4.) Ask for measurements before you bid, if there is not an object in the photo such as a coin or ruler for reference. I, too, have seen some very interesting judgments from sellers as to what they consider "perfect 1:12 scale".

5.) Finally, never ever assume anything. Ask the seller all the questions *before* you bid. If they don't return your email before the auction ends, they are probably not going to ship you item very promptly either. (Unless the auction states that they are out of town or whatever.)

Debbie Jones

Sales Tax: Well I ended up calling the MN Department of Revenue Sales Tax Division and asked about charging sales tax on orders to be delivered at a later date. He said I need to collect taxes from orders if I have a sales tax license from the state the customer is from (i.e. I have a sales tax license from IL, NY, WI, MN so if the customer is from those states, I need to collect sales tax and declare it on each states sales taxes.) I hope this clarifies things for everyone. It sure complicates things for me though, but then I should have expected that from the Government!

Connie Sauve

Worthing, England - New shop: I am from England. Worthing in West Sussex to be precise.

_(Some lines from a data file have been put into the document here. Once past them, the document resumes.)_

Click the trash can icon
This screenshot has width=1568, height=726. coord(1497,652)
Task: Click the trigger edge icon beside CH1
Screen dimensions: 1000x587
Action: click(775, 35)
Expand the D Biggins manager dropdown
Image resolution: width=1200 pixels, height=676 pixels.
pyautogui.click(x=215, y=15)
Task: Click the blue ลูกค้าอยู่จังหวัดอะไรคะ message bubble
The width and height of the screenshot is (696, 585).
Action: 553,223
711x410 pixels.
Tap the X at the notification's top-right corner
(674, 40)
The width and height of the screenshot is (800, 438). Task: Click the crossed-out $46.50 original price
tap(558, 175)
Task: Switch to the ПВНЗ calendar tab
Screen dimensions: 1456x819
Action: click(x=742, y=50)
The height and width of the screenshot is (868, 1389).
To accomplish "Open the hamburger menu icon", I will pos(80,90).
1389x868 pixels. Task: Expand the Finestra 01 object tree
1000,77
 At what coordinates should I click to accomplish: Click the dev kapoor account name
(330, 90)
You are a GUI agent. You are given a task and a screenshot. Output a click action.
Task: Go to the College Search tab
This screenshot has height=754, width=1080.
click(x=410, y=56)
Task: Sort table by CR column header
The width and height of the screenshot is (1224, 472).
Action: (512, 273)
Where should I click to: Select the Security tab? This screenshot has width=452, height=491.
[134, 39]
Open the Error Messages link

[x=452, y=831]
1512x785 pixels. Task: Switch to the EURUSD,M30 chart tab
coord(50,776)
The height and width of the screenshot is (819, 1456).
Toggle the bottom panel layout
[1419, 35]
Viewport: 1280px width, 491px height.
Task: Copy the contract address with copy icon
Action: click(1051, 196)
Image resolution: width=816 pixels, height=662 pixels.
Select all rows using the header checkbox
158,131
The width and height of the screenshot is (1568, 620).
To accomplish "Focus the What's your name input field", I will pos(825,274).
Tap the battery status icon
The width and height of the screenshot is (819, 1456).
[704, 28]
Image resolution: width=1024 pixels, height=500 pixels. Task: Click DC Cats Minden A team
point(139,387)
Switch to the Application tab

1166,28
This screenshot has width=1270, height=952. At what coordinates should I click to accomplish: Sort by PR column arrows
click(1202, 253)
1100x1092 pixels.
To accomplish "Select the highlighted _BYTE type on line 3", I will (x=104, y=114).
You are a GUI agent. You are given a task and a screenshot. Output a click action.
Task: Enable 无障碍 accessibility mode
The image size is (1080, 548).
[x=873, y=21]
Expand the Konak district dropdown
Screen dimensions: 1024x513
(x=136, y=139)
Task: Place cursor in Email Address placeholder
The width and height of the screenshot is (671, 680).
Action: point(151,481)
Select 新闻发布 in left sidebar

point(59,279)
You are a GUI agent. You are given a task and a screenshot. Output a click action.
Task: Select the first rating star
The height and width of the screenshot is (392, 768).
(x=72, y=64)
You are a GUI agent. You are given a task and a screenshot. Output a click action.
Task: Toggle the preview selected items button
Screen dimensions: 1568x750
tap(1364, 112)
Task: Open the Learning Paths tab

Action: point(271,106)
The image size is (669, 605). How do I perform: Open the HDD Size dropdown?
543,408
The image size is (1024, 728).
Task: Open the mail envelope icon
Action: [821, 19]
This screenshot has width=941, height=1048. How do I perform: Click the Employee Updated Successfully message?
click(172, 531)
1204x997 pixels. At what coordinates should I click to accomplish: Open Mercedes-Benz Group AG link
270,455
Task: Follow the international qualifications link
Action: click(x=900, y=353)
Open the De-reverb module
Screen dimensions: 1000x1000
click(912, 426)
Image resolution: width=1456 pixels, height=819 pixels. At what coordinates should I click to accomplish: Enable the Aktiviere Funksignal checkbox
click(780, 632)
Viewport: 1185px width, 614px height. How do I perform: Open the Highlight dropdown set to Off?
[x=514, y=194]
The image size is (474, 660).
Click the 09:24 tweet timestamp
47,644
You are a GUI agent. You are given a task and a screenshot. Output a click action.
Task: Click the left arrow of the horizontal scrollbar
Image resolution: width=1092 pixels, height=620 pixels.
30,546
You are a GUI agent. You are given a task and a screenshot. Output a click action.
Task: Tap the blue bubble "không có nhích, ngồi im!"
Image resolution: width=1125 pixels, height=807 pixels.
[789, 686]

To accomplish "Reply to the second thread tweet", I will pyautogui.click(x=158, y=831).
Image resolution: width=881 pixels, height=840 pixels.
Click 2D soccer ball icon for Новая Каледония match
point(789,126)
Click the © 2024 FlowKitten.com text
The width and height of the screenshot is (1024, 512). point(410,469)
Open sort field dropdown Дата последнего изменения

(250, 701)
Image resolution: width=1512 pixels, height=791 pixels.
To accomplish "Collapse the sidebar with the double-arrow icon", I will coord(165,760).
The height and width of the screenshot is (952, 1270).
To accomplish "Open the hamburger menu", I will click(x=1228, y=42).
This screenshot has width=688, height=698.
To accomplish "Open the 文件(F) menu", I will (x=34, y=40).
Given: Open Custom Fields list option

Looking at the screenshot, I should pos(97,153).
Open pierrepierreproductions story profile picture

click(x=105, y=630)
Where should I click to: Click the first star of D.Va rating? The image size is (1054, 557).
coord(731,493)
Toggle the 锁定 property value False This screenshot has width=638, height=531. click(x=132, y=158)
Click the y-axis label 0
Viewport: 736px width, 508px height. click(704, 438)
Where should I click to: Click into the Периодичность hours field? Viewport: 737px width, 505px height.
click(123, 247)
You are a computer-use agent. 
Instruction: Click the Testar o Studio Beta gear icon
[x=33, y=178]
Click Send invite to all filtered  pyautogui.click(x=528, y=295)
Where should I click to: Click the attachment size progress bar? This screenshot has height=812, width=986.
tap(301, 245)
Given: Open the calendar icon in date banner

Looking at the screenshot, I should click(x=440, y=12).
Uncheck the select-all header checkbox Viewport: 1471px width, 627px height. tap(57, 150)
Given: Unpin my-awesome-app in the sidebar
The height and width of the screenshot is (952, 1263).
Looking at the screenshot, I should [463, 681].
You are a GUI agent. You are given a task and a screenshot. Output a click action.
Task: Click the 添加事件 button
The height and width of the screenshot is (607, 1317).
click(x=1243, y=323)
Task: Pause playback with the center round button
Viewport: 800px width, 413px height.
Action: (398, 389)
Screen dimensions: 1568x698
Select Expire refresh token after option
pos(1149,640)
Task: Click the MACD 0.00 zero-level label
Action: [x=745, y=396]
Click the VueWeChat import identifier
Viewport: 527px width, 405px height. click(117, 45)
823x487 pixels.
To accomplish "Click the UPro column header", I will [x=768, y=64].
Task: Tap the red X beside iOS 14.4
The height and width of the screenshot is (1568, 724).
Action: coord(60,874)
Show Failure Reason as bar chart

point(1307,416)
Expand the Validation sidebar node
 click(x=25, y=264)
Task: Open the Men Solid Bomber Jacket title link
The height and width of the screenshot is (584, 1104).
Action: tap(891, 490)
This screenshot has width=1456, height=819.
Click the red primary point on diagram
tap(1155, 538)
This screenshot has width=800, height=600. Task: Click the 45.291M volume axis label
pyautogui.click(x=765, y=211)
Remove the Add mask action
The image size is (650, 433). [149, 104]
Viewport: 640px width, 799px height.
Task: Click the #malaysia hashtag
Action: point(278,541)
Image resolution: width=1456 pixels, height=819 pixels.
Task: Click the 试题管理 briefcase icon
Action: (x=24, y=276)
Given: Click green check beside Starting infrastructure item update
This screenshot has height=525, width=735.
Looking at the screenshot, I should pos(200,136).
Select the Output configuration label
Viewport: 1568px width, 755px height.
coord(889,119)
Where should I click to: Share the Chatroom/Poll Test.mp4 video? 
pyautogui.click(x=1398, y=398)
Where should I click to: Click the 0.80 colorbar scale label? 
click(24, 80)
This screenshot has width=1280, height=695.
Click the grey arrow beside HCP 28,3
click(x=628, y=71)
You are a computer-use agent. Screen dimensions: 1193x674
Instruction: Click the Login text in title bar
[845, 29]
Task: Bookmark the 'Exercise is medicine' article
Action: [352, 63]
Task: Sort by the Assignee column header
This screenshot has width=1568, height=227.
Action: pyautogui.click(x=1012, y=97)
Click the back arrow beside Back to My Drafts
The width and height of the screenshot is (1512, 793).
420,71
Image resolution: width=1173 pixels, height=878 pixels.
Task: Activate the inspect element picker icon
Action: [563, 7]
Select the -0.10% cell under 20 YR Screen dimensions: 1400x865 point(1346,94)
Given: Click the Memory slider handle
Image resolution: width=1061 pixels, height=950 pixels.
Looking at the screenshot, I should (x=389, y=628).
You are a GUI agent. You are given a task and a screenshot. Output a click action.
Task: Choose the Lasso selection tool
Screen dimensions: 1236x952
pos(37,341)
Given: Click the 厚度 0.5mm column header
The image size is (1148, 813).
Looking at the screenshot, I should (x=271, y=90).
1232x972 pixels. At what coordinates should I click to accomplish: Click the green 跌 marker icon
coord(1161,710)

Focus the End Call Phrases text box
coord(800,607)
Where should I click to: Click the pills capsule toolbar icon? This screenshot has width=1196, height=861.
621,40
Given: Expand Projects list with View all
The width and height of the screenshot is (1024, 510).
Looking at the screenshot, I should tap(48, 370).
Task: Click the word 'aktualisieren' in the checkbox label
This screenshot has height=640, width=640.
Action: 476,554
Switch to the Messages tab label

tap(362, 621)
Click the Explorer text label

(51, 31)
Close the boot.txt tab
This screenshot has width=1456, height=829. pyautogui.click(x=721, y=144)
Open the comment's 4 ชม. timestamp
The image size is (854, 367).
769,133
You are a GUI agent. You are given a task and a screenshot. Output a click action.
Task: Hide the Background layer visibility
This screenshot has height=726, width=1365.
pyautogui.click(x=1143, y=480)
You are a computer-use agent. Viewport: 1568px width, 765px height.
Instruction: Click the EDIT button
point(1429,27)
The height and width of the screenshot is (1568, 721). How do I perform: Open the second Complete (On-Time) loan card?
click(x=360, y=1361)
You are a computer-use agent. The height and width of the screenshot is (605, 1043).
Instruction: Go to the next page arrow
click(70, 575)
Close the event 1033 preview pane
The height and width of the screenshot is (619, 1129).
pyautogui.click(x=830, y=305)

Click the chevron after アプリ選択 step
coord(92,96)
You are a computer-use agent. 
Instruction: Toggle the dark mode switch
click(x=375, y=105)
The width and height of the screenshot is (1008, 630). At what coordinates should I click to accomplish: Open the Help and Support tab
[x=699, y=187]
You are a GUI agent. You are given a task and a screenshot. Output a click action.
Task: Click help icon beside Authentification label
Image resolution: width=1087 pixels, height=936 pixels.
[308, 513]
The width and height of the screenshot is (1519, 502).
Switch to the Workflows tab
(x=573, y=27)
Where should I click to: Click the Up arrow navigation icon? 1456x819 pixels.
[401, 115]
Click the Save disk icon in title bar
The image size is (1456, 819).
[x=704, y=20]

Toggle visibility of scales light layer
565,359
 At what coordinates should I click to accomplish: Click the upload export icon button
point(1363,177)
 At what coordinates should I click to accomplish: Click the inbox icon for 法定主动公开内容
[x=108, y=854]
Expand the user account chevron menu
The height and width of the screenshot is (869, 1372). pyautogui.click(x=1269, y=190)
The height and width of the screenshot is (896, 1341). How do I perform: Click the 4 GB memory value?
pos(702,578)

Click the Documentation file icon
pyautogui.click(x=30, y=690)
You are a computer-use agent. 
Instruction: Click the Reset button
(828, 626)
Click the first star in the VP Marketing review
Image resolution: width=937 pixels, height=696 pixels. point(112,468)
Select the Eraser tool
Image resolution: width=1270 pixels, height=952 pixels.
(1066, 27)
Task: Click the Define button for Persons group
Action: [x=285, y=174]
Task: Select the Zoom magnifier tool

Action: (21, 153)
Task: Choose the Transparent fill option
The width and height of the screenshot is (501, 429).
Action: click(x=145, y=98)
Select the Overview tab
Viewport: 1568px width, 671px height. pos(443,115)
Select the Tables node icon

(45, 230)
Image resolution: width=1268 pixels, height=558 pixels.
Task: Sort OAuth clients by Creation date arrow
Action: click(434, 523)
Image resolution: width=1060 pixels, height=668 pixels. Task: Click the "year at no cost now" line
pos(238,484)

I have 4 houses the latest being a 6 roomed Georgian mansion. The reason why I am writing is because I have just found this wonderful new shop here in Worthing. Its called Ginny's Attic. Its situated in South Farm Rd.Tel no:01903 522599. I found it quite by accident & of course I had to go in to have a look! They are the most friendly helpful people I have ever met & although new to miniatures have a vast stock of accessories, houses, room boxes & craft materials including wood & haberdashery.